In physical therapy, you can integrate Pilates-based exercise in rehab, modifying techniques for specific needs and conditions. In my setting, I use Pilates techniques for back pain patients, people with arthritis, osteoporosis and kyphoscoliosis. But be conservative and don't push clients beyond their abilities.
Developing a Pilates program is similar to putting together a physical therapy plan of care. Select exercises based on a client's capabilities and restrictions. Use basic exercises until the person improves and can safely progress to more advanced levels.
For instance, if a client has extreme back pain, use pain management techniques, manual therapy and basic mobility exercises. Work in movements with the flat back position using Pilates equipment that emphasizes foot work and partial range of motion, then combine modified roll downs with the wooden bar to teach spinal stabilization and mobilization.
A healthy person can progress through a protocol of increasingly difficult tasks and maneuvers to build strength, flexibility and endurance. It can take some people almost two years of practice and concentration to develop enough strength and flexibility for advanced maneuvers.
You can even carve out a niche for a specific patient population. For instance, you can target golfers and implement Pilates techniques to increase power behind the swing. By integrating these techniques into a complete golf fitness program, a client can generate strength and stability from the body's core musculature.
Other golf fitness techniques should include using stability balls, rubber tubing; balance boards, weight machines, manual therapy and soft tissue mobilization techniques to strengthen deficit musculature. But by adding Pilates, you can teach clients how to automatically maintain core stabilization continuously during the golf setup and swing phases. The techniques improve flexibility through active dynamic stretching throughout movement, rather than through static stretches in one position.

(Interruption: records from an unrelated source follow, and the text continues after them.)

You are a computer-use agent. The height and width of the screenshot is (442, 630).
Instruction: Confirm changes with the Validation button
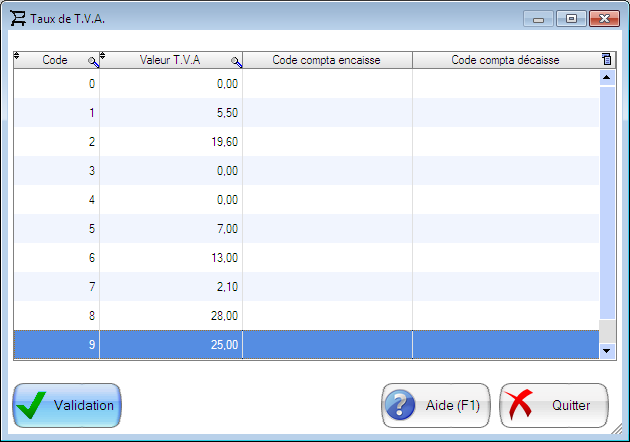point(67,405)
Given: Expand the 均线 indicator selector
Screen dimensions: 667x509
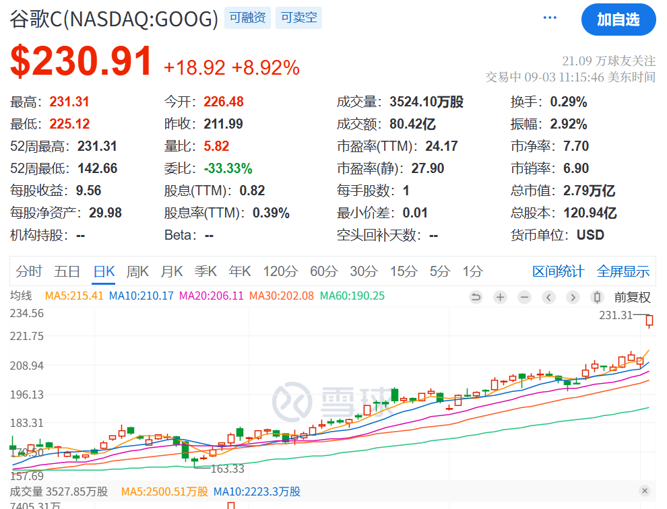Looking at the screenshot, I should (x=21, y=296).
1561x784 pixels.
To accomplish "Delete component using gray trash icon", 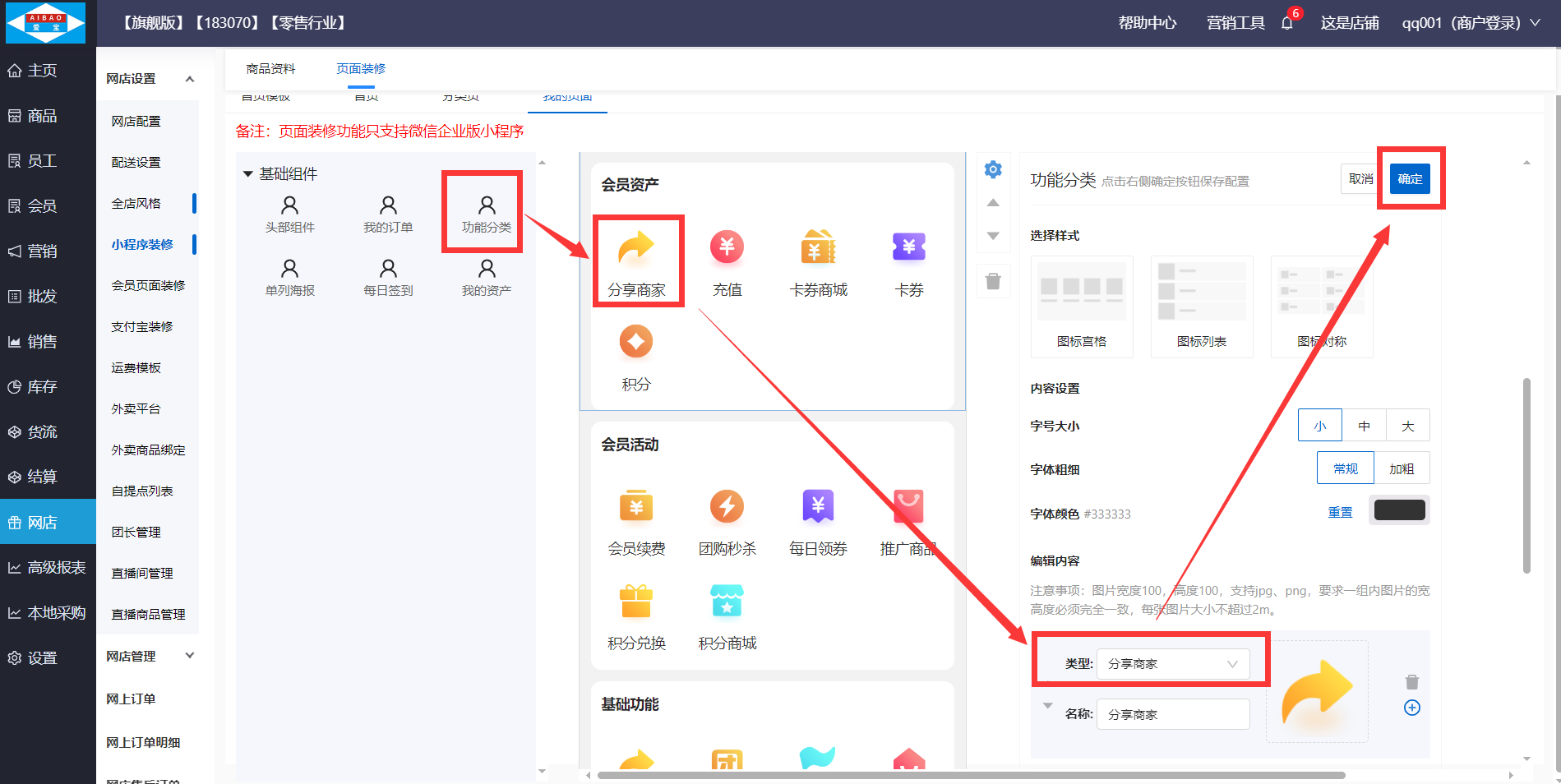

Pilates-based exercise is a discipline; it takes time, concentration and dedication. And it's more intricate than sending a person to the gym to work with weights.
Before long; however, your clients will find it easier to put more power into a golf swing, lug a heavy suitcase through the airport and do bicep curls with full gallons of milk. In the process, you'll help them achieve a higher level of physical functioning, better balance and enhanced flexibility.